Study Material I used:GMAT Review (11th Edition)
-- I got this book from the public library. I found this official guide to be the most helpful book. The real problems, with explanations, helped me establish where I was making fundamental mistakes in both Quant and Verbal.Kaplan GMAT Home Study Book 2006
-- I got this book from the public library. This book is a bit dated, but, on my limited budget, I went with it. Basically, this book contains hundreds of practice problems. It's great if you are looking to just hammer away at problems (which was my strategy).Manhattan CATs
-- I forked over the 40 bucks for access to these 6 tests. This was the only money I spent on preparation material. I found these extremely helpful in two ways: 1) they correctly diagnosed my weak spots, and 2) they helped me solve quant problems quicker.
Study Strategy -- Quant & Verbal:
My basic strategy was to take a Manhattan practice test every other day. On my off days, I reviewed the missed problems, and used the two study books I had to learn how to solve those missed problems. I went over every missed problem, of every test I took, and studying the applicable concepts. In all honesty, this took me about 3 hours every night...a lot of time, but it improved my scores greatly.
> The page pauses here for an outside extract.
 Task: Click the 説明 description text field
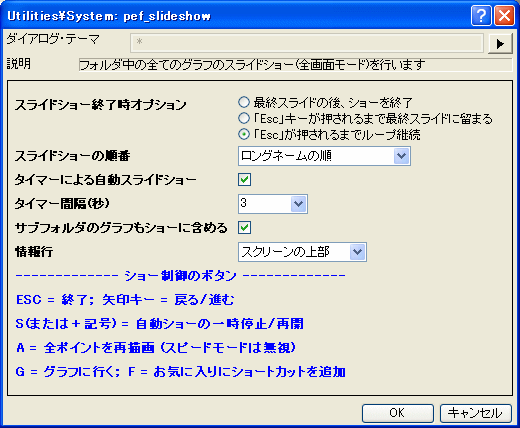point(295,65)
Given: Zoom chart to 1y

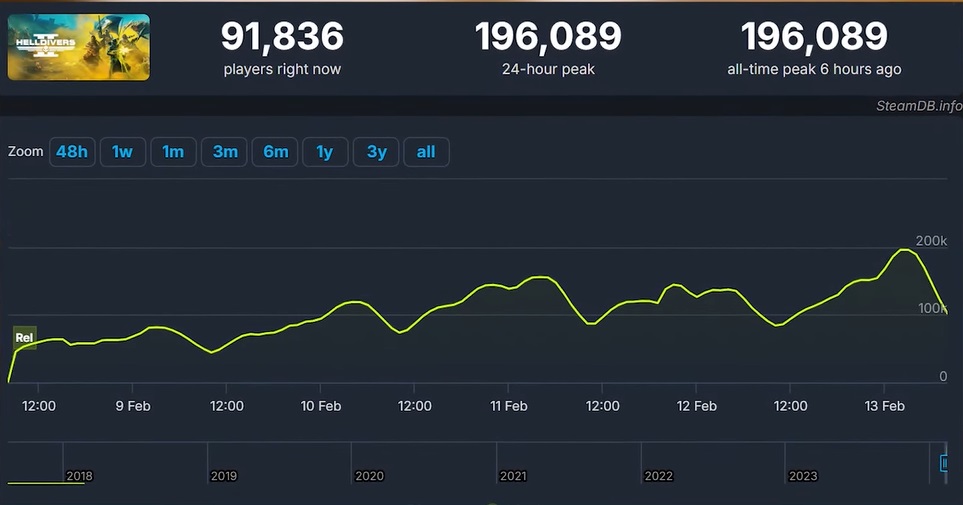Looking at the screenshot, I should coord(325,152).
I took a total of 7 CAT tests (5 Manhattan & 2 free GMAT Prep) in 16 days.
1st) Manhattan 1 -- 620
2nd) Manhattan 2 -- 630
3rd) Manhattan 3 -- 700
4th) Manhattan 4 -- 770
5th) Manhattan 5 -- 740
6th) GMAT Prep 1 -- 750
7th) GMAT Prep 2 -- 740Study Strategy -- AWA:
In all honesty...I didn't prepare for the AWA. I know it sounds horrible, but I didn't want to spend any time writing essays when I only had 17 days to prepare for the test.
I took a simple strategy -- I decided that, no matter what the prompt was on test day, I would write a very organized 5-paragraph essay for each prompt.
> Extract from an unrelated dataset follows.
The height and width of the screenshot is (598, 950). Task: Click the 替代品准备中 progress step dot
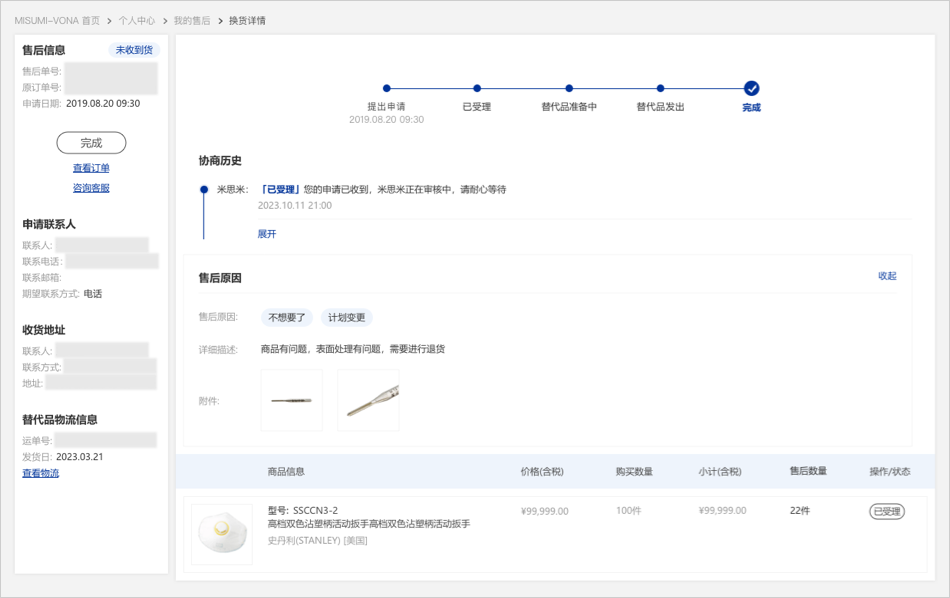[x=569, y=89]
Essentially, I decided that I would have a intro paragraph, three major points, and a conclusion paragraph. Writing isn't my strongest subject area, so I tried not to fret over this...after all, the AWA doesn't affect your composite score (horrible advise, I know, haha).Test Day
My game-day goal was a score of 700.
I took the test on a Saturday at 5pm. Not my ideal time to be taking the GMAT, but, like I said, it was literally the only seat in a 3 month window.
The morning of, I did about 20 Quant questions on Manhattan test 6, and then called it quits. I wanted to just get my mind thinking and moving.
I arrived at the test center about an hour early (i couldn't sit still at home), and, to my surprise, they sat me for the test almost instantly.
The AWA was about as expected. I wrote my well organized 5 paragraphs, but felt that my content was pretty weak on both sections. I'm also not the greatest speller in the world (thanks for dumbing my English, spell check). I tried not to think about it after I finished, but figured I probably scored in the 50th percentile.
The Quant section was tough, but i did not see any questions that I didnt recognize. About 20 questions into the test, I realized that I was taking too much time. I made two educated guesses in a row to try and finish in time (bad idea in hindsight), and, instantly, the questions got way easier (meaning I probably missed both of those questions, haha). I finished with about 5 minutes left. I felt mixed, and drained, after finishing the section. I was thinking, at this point, that I would probably end up a few points below a 700.
The verbal section seemed to go well. There were no questions that I couldn't narrow down to two possible answers. I finished with about 15 minutes left on the clock. I was drained...but still had to chug through the experimental section (just appearing if you are taking the test this month).
After what seemed like forever, my score popped up on the screen...740 (49Q, 41V)
I couldn't believe it...I felt very poorly after the Quant section, and really felt that it would be a stretch for me to reach my goal of 700. Needless to say, I'm still stoked!
Perhaps the biggest surprise is my AWA score--a 6.0
This has convinced me that format of the essays matters way more than the content.
To all of you...GOOD LUCK!If i can do this...you can do this!!!